BEGIN RECORDS SUPPLIED

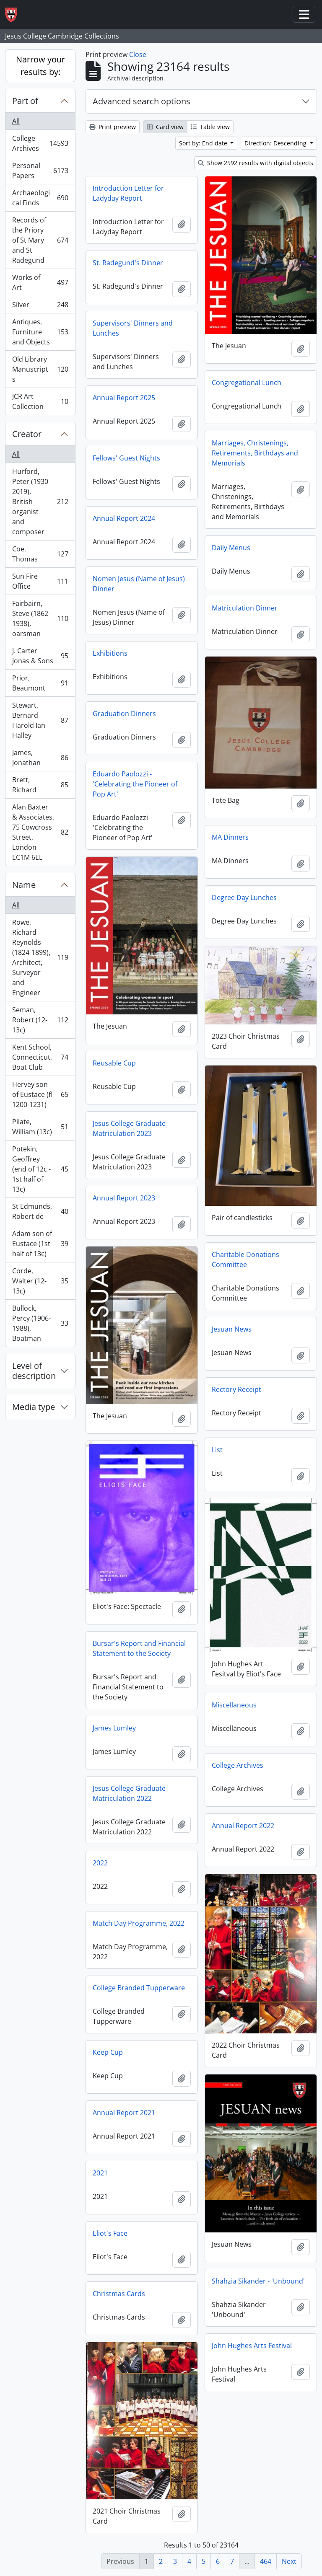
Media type (33, 1406)
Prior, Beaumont (40, 683)
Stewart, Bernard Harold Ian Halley (40, 720)
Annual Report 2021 (124, 2112)
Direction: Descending (276, 143)
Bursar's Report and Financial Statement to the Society (139, 1648)
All (16, 121)
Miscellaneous (234, 1705)
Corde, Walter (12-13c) (40, 1281)
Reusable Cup (114, 1063)
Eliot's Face (110, 2233)
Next (289, 2561)
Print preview (112, 127)
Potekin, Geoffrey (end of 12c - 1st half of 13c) (40, 1169)
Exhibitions (110, 653)
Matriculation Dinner (245, 608)
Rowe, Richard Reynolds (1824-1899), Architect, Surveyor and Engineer (40, 957)
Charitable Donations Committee (245, 1259)
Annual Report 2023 (124, 1198)
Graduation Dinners (124, 713)
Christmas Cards (119, 2293)
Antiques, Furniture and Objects (40, 332)
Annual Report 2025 (124, 397)
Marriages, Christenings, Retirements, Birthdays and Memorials (255, 453)
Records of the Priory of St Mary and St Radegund (40, 240)
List (217, 1449)
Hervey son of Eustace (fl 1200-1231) (40, 1094)
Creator (27, 434)
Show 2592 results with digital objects (255, 163)
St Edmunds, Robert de (40, 1211)
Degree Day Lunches (244, 897)
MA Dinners (230, 837)
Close (137, 54)
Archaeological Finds (40, 197)
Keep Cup (108, 2052)
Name (24, 884)
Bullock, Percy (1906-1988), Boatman (40, 1323)
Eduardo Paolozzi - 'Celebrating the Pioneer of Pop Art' (135, 784)
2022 (100, 1862)
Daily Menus (231, 547)
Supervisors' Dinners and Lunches (133, 328)
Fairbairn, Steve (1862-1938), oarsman (40, 618)
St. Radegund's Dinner (128, 262)
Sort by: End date (204, 143)
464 (265, 2561)
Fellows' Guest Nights (126, 458)
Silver (40, 306)
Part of (25, 100)
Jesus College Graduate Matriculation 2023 (129, 1128)
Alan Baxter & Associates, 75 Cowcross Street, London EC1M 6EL (40, 832)
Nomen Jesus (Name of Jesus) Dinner (139, 583)
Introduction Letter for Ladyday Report (128, 193)
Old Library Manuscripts (40, 369)
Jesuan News (232, 1329)
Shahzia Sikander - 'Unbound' (258, 2281)
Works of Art (40, 282)
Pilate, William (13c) (40, 1126)
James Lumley (114, 1728)
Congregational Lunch (246, 382)
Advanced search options (141, 101)
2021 (100, 2173)
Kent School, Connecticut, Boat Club (40, 1057)
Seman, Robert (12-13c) (40, 1020)
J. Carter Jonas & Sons (40, 655)
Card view (165, 127)
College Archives (40, 143)
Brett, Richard (40, 784)
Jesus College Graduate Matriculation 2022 (129, 1793)
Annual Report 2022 (243, 1825)
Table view (210, 127)
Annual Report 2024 (124, 518)
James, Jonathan (40, 757)
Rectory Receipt (236, 1389)
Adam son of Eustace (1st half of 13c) (40, 1243)
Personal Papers (40, 170)
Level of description (34, 1370)
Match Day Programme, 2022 (138, 1923)
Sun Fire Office (40, 581)
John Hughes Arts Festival (252, 2345)
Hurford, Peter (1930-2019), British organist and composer (40, 501)
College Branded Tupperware (139, 1987)
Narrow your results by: (40, 66)
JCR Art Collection (40, 401)
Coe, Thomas (40, 554)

END RECORDS SUPPLIED

DIRECTIONS —
Reproduce all of the entries above with "Yearly Report" substituted for every occurrence of "Annual Report", leaving everything else unchanged and omitting the pictures.

RESULT —
Media type (33, 1406)
Prior, Beaumont (40, 683)
Stewart, Bernard Harold Ian Halley (40, 720)
Yearly Report 2021 (124, 2112)
Direction: Descending (276, 143)
Bursar's Report and Financial Statement to the Society (139, 1648)
All (16, 121)
Miscellaneous (234, 1705)
Corde, Walter (12-13c) (40, 1281)
Reusable Cup (114, 1063)
Eliot's Face (110, 2233)
Next (289, 2561)
Print preview (112, 127)
Potekin, Geoffrey (end of 12c - 1st half of 13c) (40, 1169)
Exhibitions (110, 653)
Matriculation Dinner (245, 608)
Rowe, Richard Reynolds (1824-1899), Architect, Surveyor and Engineer (40, 957)
Charitable Donations Committee (245, 1259)
Yearly Report 2023 (124, 1198)
Graduation Dinners (124, 713)
Christmas Cards (119, 2293)
Antiques, Furniture and Objects (40, 332)
Yearly Report 2025 (124, 397)
Marriages, Christenings, Retirements, Birthdays and Memorials (255, 453)
Records of the Priory of St Mary and St Radegund (40, 240)
List (217, 1449)
Hervey son of Eustace (fl 1200-1231) (40, 1094)
Creator (27, 434)
Show 2592 results with digital objects (255, 163)
St Edmunds, Robert de (40, 1211)
Degree Day Lunches (244, 897)
MA Dinners (230, 837)
Close (137, 54)
Archaeological Finds (40, 197)
Keep Cup (108, 2052)
Name (24, 884)
Bullock, Percy (1906-1988), Boatman (40, 1323)
Eduardo Paolozzi - 'Celebrating the Pioneer of Pop Art' (135, 784)
2022 (100, 1862)
Daily Menus (231, 547)
Supervisors' Dinners and Lunches (133, 328)
Fairbairn, Steve (1862-1938), oarsman (40, 618)
St. Radegund's Dinner (128, 262)
Sort by: End date (204, 143)
464 (265, 2561)
Fellows' Guest Nights (126, 458)
Silver (40, 306)
Part of (25, 100)
Jesus College Graduate Matriculation 2023 (129, 1128)
Alan Baxter & Associates, 75 Cowcross Street, London EC1M 6EL (40, 832)
Nomen Jesus (Name of Jesus) Dinner (139, 583)
Introduction Letter for Ladyday Report (128, 193)
Old Library Manuscripts (40, 369)
Jesuan News (232, 1329)
Shahzia Sikander - 'Unbound' (258, 2281)
Works of Art (40, 282)
Pilate, William (13c) (40, 1126)
James Lumley (114, 1728)
Congregational Lunch (246, 382)
Advanced search options (141, 101)
2021 (100, 2173)
Kent School, Connecticut, Boat Club (40, 1057)
Seman, Robert (12-13c) (40, 1020)
J. Carter Jonas & Sons (40, 655)
Card view (165, 127)
College Archives (40, 143)
Brett, Richard (40, 784)
Jesus College Graduate Matriculation 2022 (129, 1793)
Yearly Report 2022 (243, 1825)
Table view (210, 127)
Yearly Report 2024 (124, 518)
James, Jonathan (40, 757)
Rectory Receipt (236, 1389)
Adam son of Eustace (1st half of 13c) (40, 1243)
Personal Papers (40, 170)
Level of description (34, 1370)
Match Day Programme, 2022 (138, 1923)
Sun Fire Office (40, 581)
John Hughes Arts Festival (252, 2345)
Hurford, Peter (1930-2019), British organist and composer (40, 501)
College Branded Tupperware (139, 1987)
Narrow your results by: (40, 66)
JCR Art Collection (40, 401)
Coe, Thomas (40, 554)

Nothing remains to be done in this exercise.